Das Reich der Grasländer

George R. R. Martin lehrte mich eines: Niemand ist vor dem Tode sicher. Bisher war ich unschlüssig, ob Das Lied von Eis und Feuer eine Einzeltat war. Tad Williams bewies, dass es stimmt. Niemand ist davor gefeit, den Tod zu finden. Menschen nicht, Elfen nicht. Doch im Gegensatz zu Herrn Martin lässt Herr Williams dem Leser Hoffnung. Vielleicht ist es eine trügerische Hoffnung aber sie ist da. Zumindest bis die Kinder des Navigators die Geschichte abschließen.

Es fängt da an…

…wo die Hexenholzkrone endet. Nahtlos und mit einer Offenbarung. Verrat! Gut, wir wissen von dem Verrat. Er trat am Ende des Vorbandes ans Licht. Doch wie tief reicht der Verrat wirklich?

Die Königin ist auf diplomatischer Mission, der Prinz vermisst, die Nornen schmieden weiterhin finstere Pläne und machen Fortschritte in ihrer Umsetzung und die Grasländer um ihren neuen Shan ziehen in den Krieg gegen das Königreich. Das ist die ganz knappe und sehr grobe Zusammenfassung der Geschichte.

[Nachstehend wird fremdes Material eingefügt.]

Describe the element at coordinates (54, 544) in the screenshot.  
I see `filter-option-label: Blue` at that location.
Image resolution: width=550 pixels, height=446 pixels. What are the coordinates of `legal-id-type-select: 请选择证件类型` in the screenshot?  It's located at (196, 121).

Natürlich passiert mehr. Ränke werden geschmiedet, die die Königin in einen wahren Hexenkessel ziehen und ein neues Volk taucht auf. War schon immer da, die meisten wussten nur nicht, wie groß und vielfältig dieses Volk ist. Und zwischendurch wird ein wenig aus der Geschichte der Sithi und der Nornen erzählt, Hintergrundwissen vermittelt, das noch nicht jetzt aber mit Sicherheit im dritten Teil wichtig zu werden vermag.

DasBuch…

…kann nicht für sich alleine gelesen werden. Beim zweiten Teil einer Trilogie ist das zu erwarten.

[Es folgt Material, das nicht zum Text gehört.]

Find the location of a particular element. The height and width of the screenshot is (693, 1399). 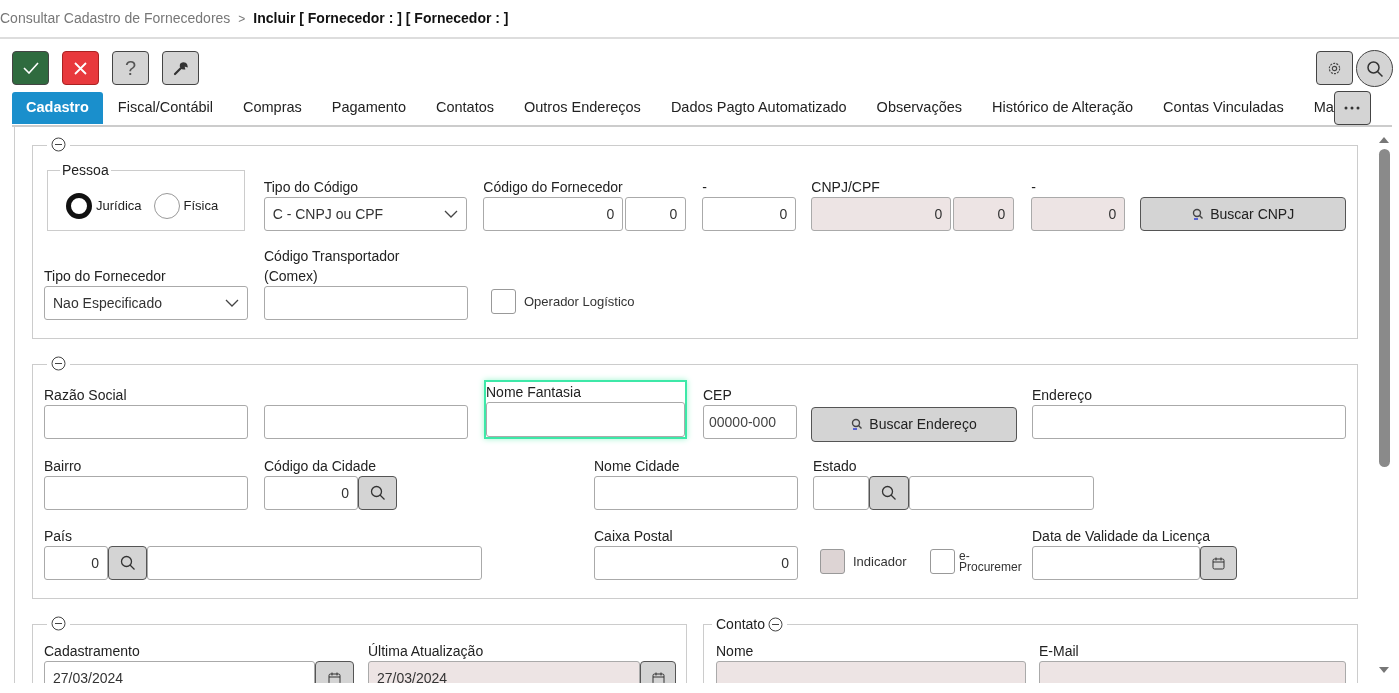

field-label: Razão Social is located at coordinates (86, 396).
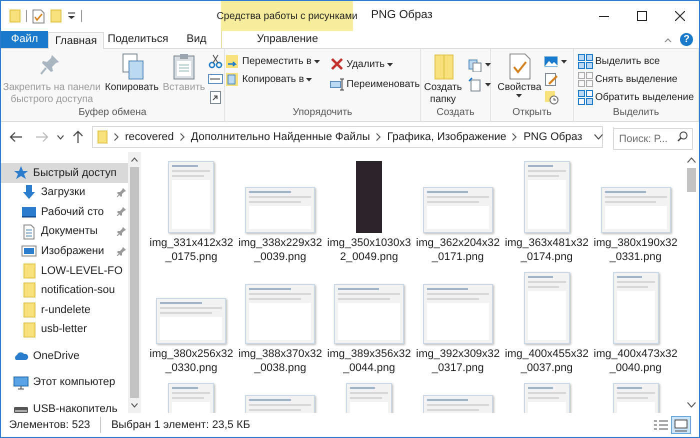 The width and height of the screenshot is (700, 438). What do you see at coordinates (552, 137) in the screenshot?
I see `breadcrumb: PNG Образ` at bounding box center [552, 137].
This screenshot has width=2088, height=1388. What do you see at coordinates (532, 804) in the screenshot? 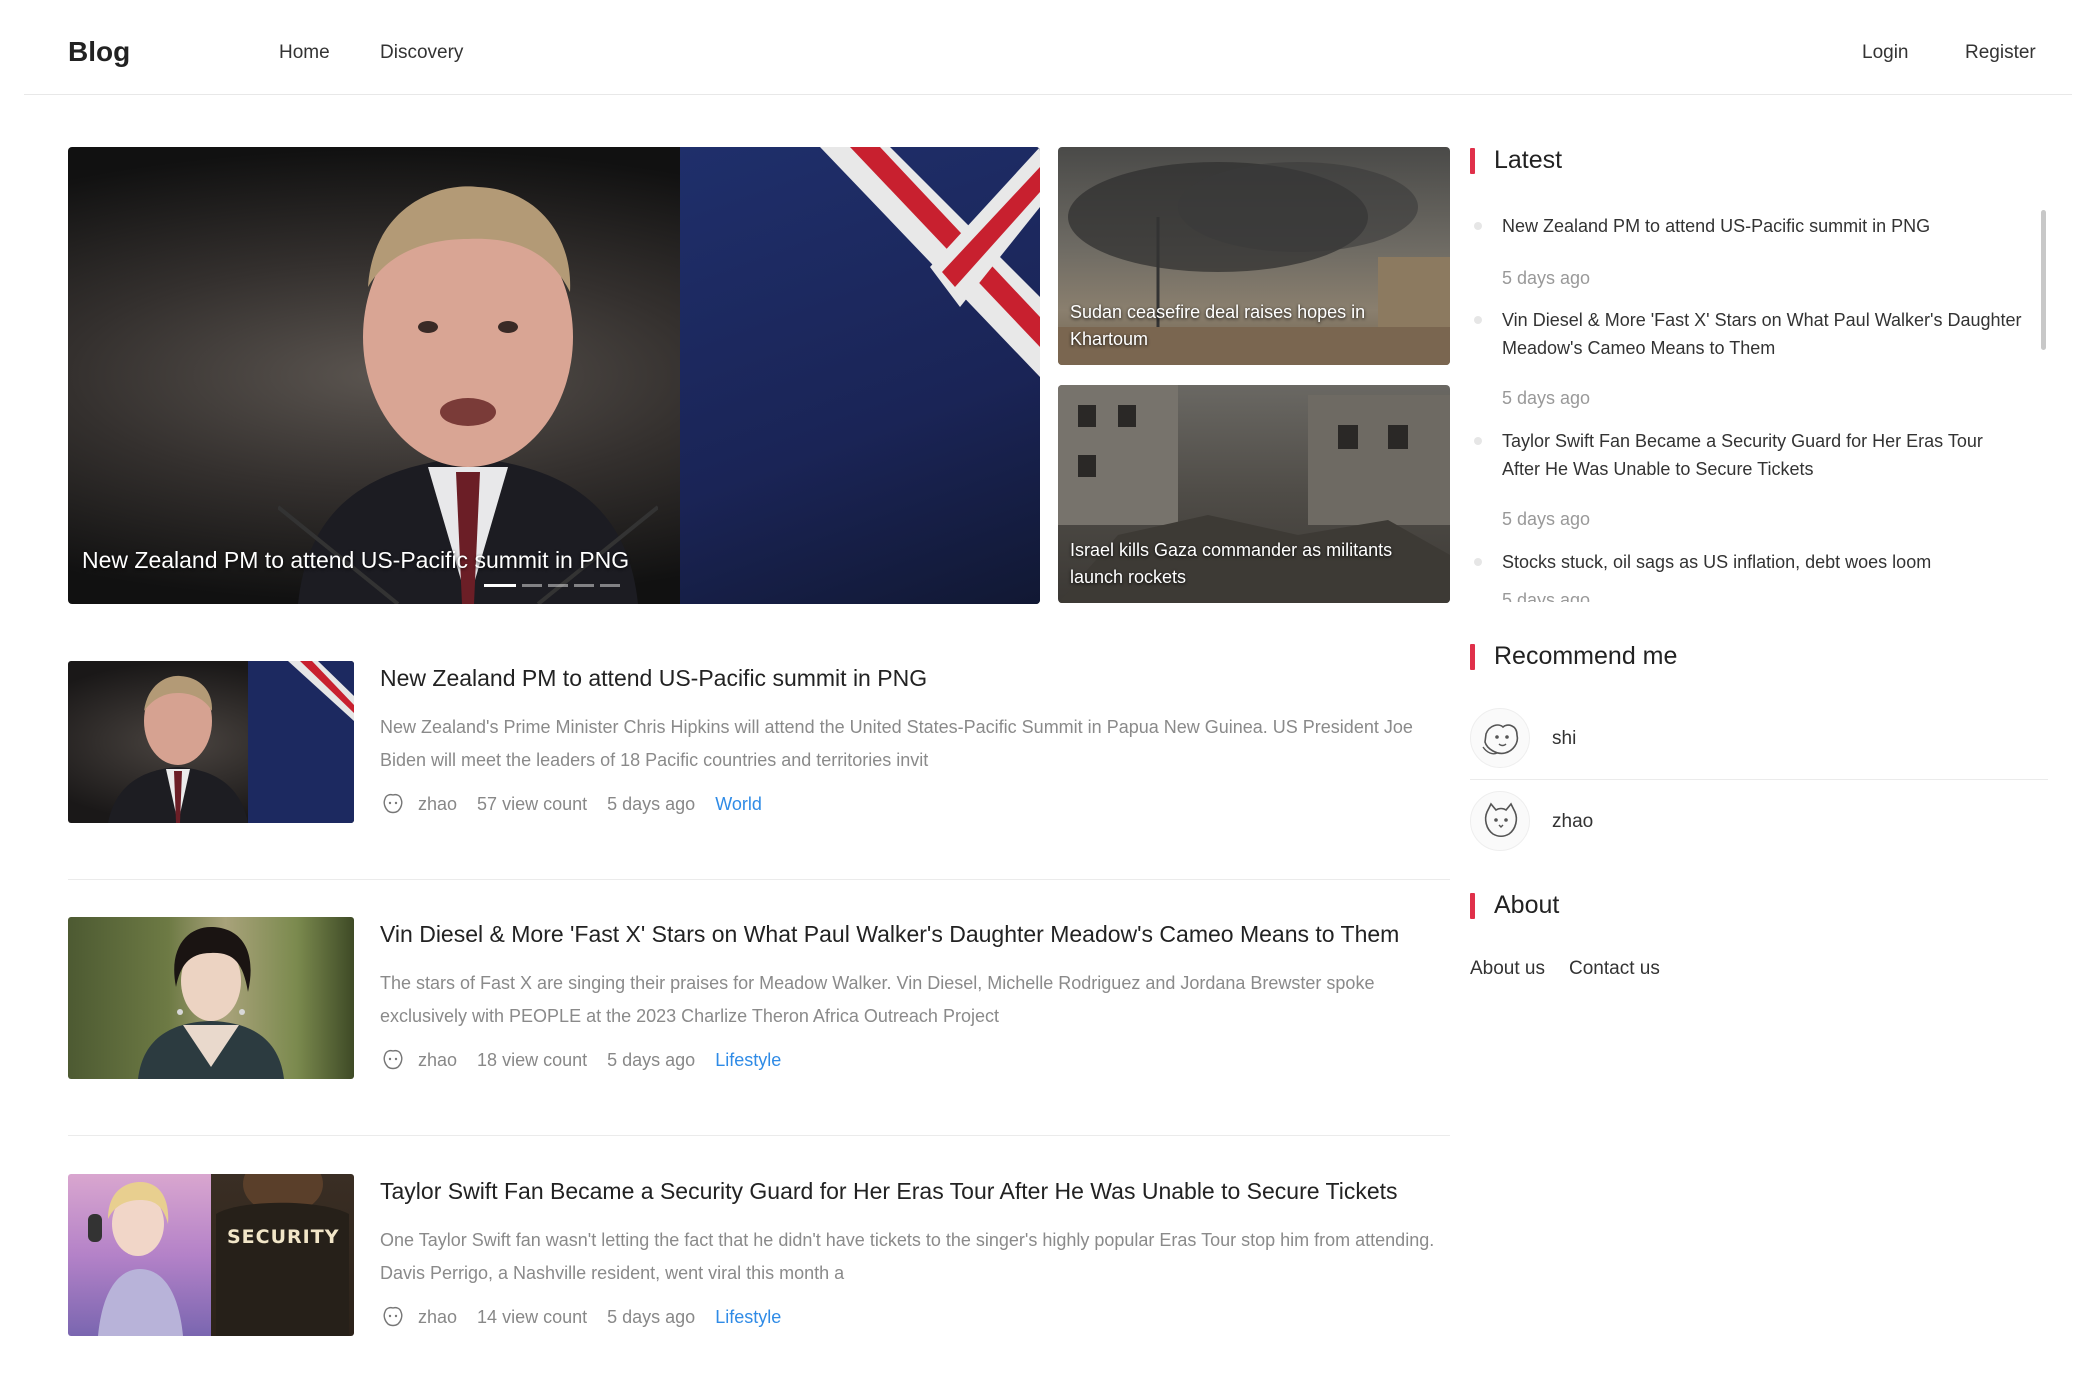
I see `article-views: 57 view count` at bounding box center [532, 804].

Apropos Trilogien: Ist Ihnen schon aufgefallen, dass in einer Trilogie oft am Anfang eine Menge geschieht, um Figuren und Schauplätze einzuführen, in der Mitte das Tempe gedrosselt wird, um die Dinge schlimmer werden zu lassen (am dunkelsten ist es immer vor dem Morgen) und die Figuren auf dem Schachbrett der Geschichte in Stellung zu bringen und am Ende alles in einem fulminanten Finale gipfelt, nach dem die Welt wieder in Ordnung ist?

Der letzte König von Osten Ard ist anders. Läuft im ersten Teil die Geschichte sanft an und nimmt allmählich Fahrt auf, fängt das Reich der Grasländer das Tempo auf und zieht es seinerseits weiter an. Es gibt zwischendurch ein paar Ruhepausen, Momente zum Atem holen, die die Geschichte nicht eigentlich voran- aber Figuren zu dem Ort bringen, an dem sie gebraucht werden. Diese Augenblicke sind für den Leser aus zwei Gründen wichtig:

  1. Nur wenige, glaube ich, sind in der Lage, einen Marathon in vollem Tempo durchzulaufen.
  2. Bestimmte Charaktere, die in der Vergangenheit getrennt werden, müssen irgendwie wieder zusammengebracht werden. Ob sie sich wirklich wieder treffen, ist noch offen. Niemand ist vor dem Tod sicher und es mag sein, dass die getrennten sich Liebenden zwar auf fünf Meter zusammengebracht werden, sich aber wieder verlieren, bevor sie sich sahen, und der eine die andere am Ende nur tot wiederfindet. Aber der Romantiker in mir erhofft sich aber das Wiedersehen und dafür muss einer zum Nächsten gelangen.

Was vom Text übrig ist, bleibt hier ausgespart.